By Christen Smith
New Jersey regulators approved zero-emission credits totaling $300 million for all three of the state’s nuclear reactors on Thursday, nearly a year after the governor signed off on an ambitious energy plan aimed at boosting the use of carbon-free resources to 50% over the next decade.
The state Board of Public Utilities permitted the subsidies for Public Service Electric and Gas’ Hope Creek Nuclear Generating Station and Salem Nuclear Power Plant — co-owned by Exelon — after determining the facilities qualified for relief because financial strain could shutter them within three years. To qualify for ZECs, the plants must be licensed by the U.S. Nuclear Regulatory Commission through 2030, contribute to the state’s improved air quality and not receive any other subsidies.
“We do not make this decision lightly, and the board must balance protecting ratepayers with our responsibility to the citizens of the state,” BPU President Joseph Fiordaliso said in a news release on Thursday. “We have a moral obligation to our fellow citizens to do everything we can to decrease carbon emissions. In making this decision, the board considered fuel diversity, resiliency, [the Regional Greenhouse Gas Initiative], the New Jersey economy and environmental impact, and we’ve concluded that now is not a time to move forward in a way that will remove nuclear from our energy mix and ultimately increase air pollution and carbon emissions in our state.”
The plants will receive ZECs for three years and the balance of the first energy year following selection. They will be subject to review by the BPU for additional three-year periods.
The board said nearly 40% of New Jersey’s emissions-free energy comes from nuclear power, making it the largest source of carbon-free energy in the state.

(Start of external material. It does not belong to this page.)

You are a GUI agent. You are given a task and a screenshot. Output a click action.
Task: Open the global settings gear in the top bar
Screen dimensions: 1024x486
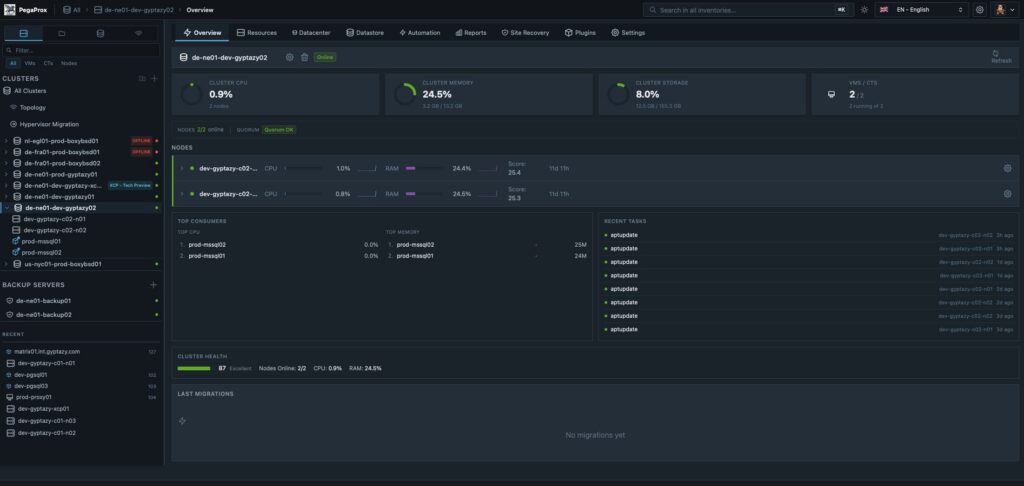[x=980, y=9]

In 2016, according to the U.S. Energy Information Administration, the combined generation of the Salem and Hope Creek plants was 25.3 million MWh, 33.6% of the state’s 75.4 million MWh usage. The state’s Office of Legislative Services calculated that a 0.4-cents/kWh charge assessed on ratepayers would generate $301.4 million based on 2016 consumption, translating to a ZEC cost of about $10/MWh.
“We are pleased with the decision to award ZECs to PSE&G to help support New Jersey’s primary supply of zero-carbon electricity,” PSE&G said in a press release. “The BPU just saved the people of the state hundreds of millions of dollars in what would have been higher energy costs, thousands of jobs lost and tons of environmentally damaging air emissions.”

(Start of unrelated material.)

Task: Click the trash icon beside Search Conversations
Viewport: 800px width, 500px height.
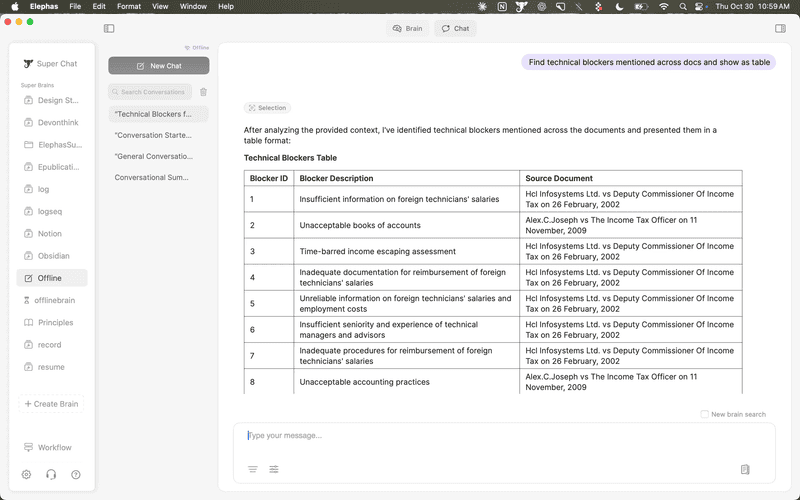Action: (204, 92)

Critics argue the “bailout” money would be better invested in renewable resources like wind and solar.
“When they are saying they are doing it for climate change, they are putting out more hot air,” said Jeff Tittel, director of the New Jersey chapter of the Sierra Club. “It’s going to end up undermining our renewable energy programs, especially offshore wind and solar.”

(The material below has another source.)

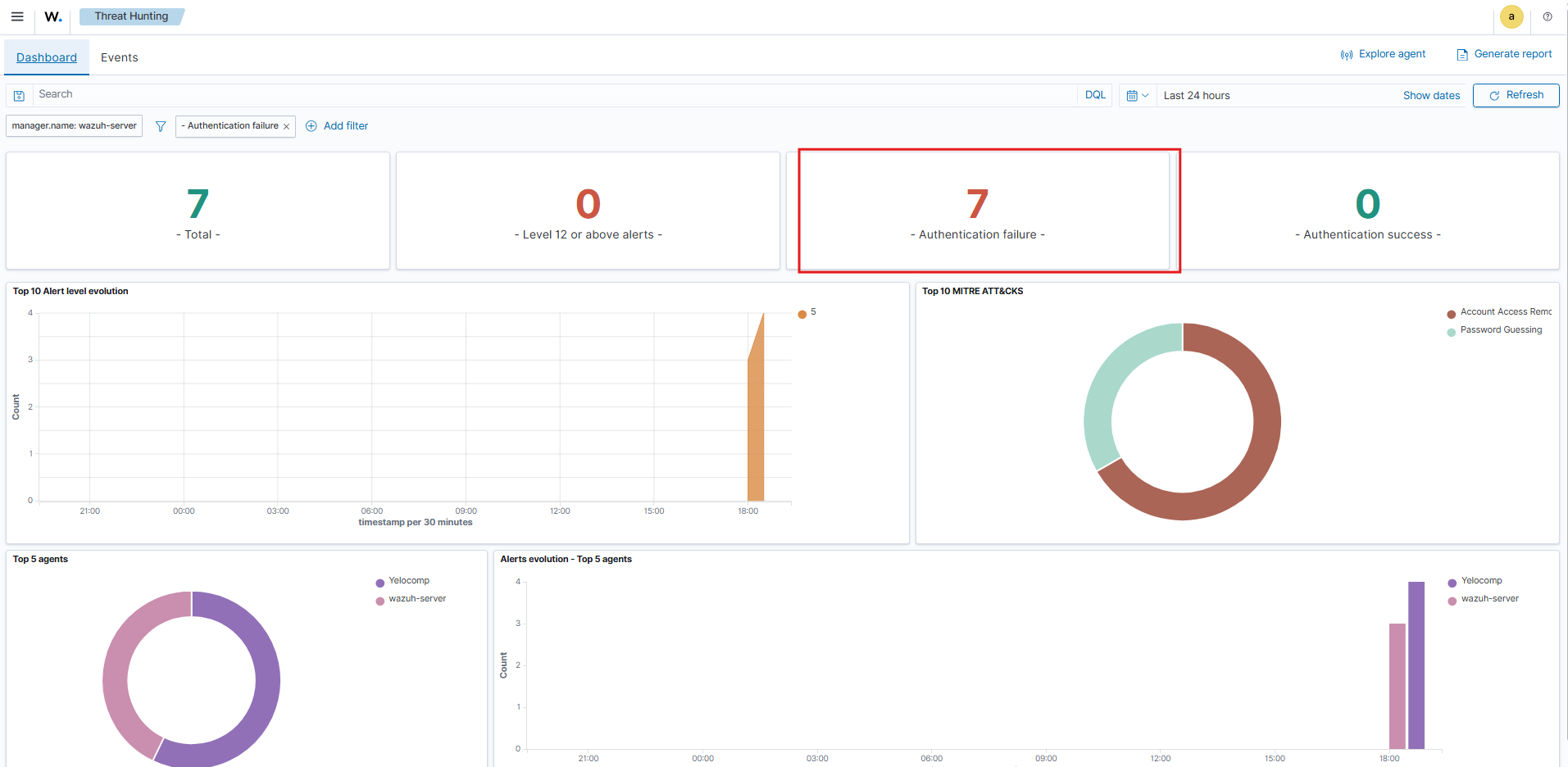Click the saved query disk icon
Screen dimensions: 1568x767
(19, 96)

Tittel described Thursday as “one of the most shameful days” in BPU history because he said commissioners pushed through the largest corporate subsidy in state history without any justification.
“Their own independent consultant said the subsidy wasn’t needed,” he said. “Even the commission said PSE&G didn’t qualify based on financial needs. So really the height of hypocrisy was them basing it on clean energy goals.”
Illinois and New York approved ZECs for their nuclear plants in 2016 and 2017. State legislators in Pennsylvania, Ohio and Maryland are mulling similar legislation.